The personal questions are the greater danger, but proper discipline and sufficient distraction (like fighting the rest of the world) will keep them at bay.


All metaphysical religions (that we know the origins of) start as cults, and many of the most established and historically “respectable” maintain cultish enclaves, minus only elements A and B above.  (Convents and abbeys qualify, as do nearly all disciplined “religious” communities in which the believers have social contact mostly with each other and according to a relatively inflexible code of rules and taboos.)


Similarly, any individual who has been indoctrinated into a codified metaphysical system (as opposed to those of us whose metaphysics is the disorderly and unavoidable result of being forced to deal with the external world through an imperfect array of senses, organized by a relatively primitive central nervous system as filtered through a highly variable bath of hormones) is a prime candidate for recruitment into a cult.


All it takes is some profound disillusionment with the inherited system.  Since it’s supposed to provide comfort, solace and a respectable degree of happiness, almost every belief system will break down - for one person or another - rather regularly. 

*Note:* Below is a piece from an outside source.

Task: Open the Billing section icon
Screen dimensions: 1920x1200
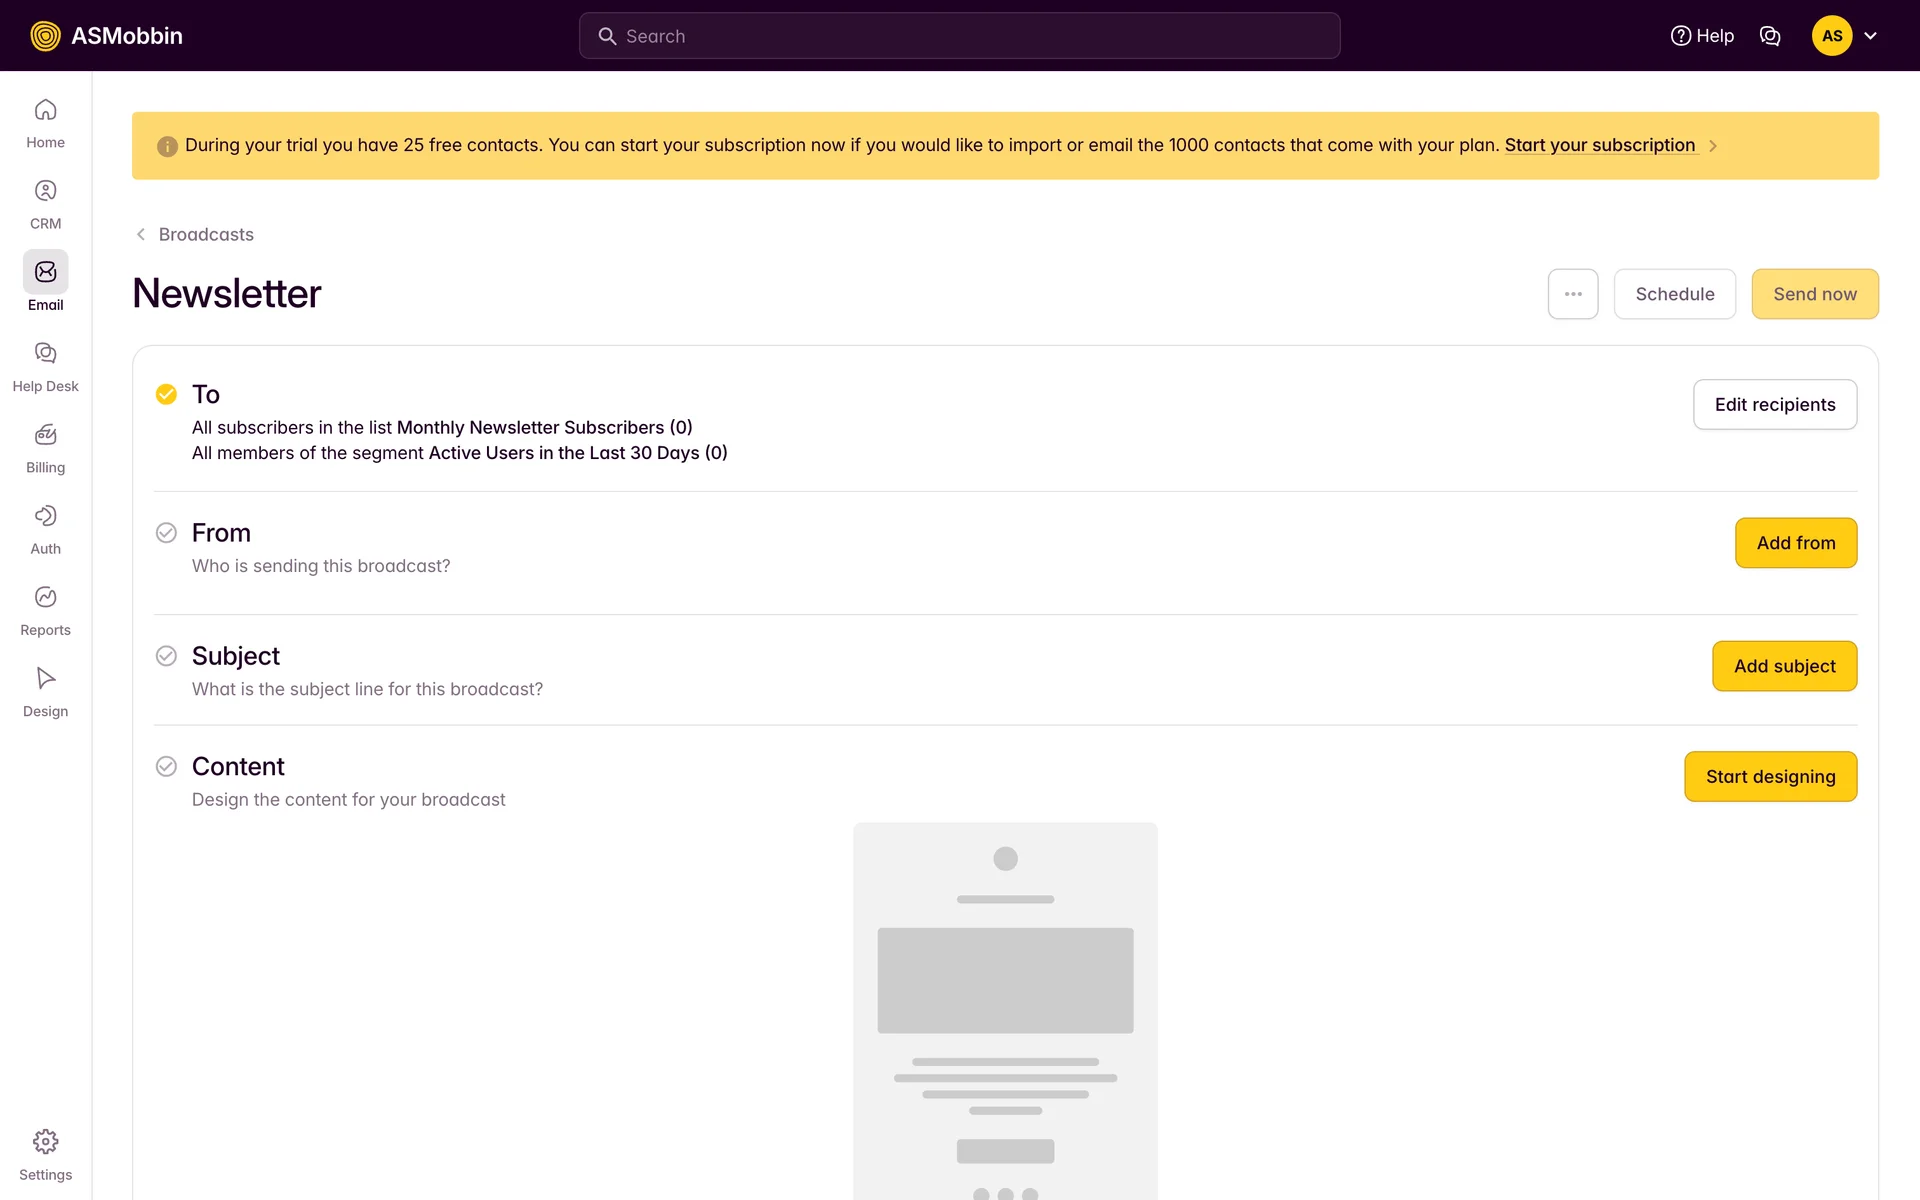Action: pyautogui.click(x=45, y=435)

If something comes along which promises those missing benefits, the subject may be inclined to make the jump.  All he or she is required to do is trade one set of specific beliefs for another; all the habits and patterns of thought are already in place. 


Just believe; work hard for the cause; and above all, don’t ask pertinent questions.  The people around you will love you, support you and protect you from the rest of the world.  Somebody will absolve you of all responsibility, for everything, as long as you let them make all your decisions and reap the rewards of your productivity. 


You don’t even have to live isolated in a convent or a commune.  You can live right out in the world, as long as you are not “of” it. 


This is very much like taking a bath in a wet suit...and about as pointless.


One can live involved in the world without becoming contaminated by the baser elements of it.  The key is to become one’s own person; something you have no chance of doing if you live isolated or insulated by some thick coat of dogma. 


I think you are supposed to interface with the rest of the universe; be affected by it and have some effect upon it, at least for your brief span of residency.  It can get pretty overwhelming, certainly, and all of us need retreats and enclaves into which we can escape it for a while, but total withdrawal is a copout.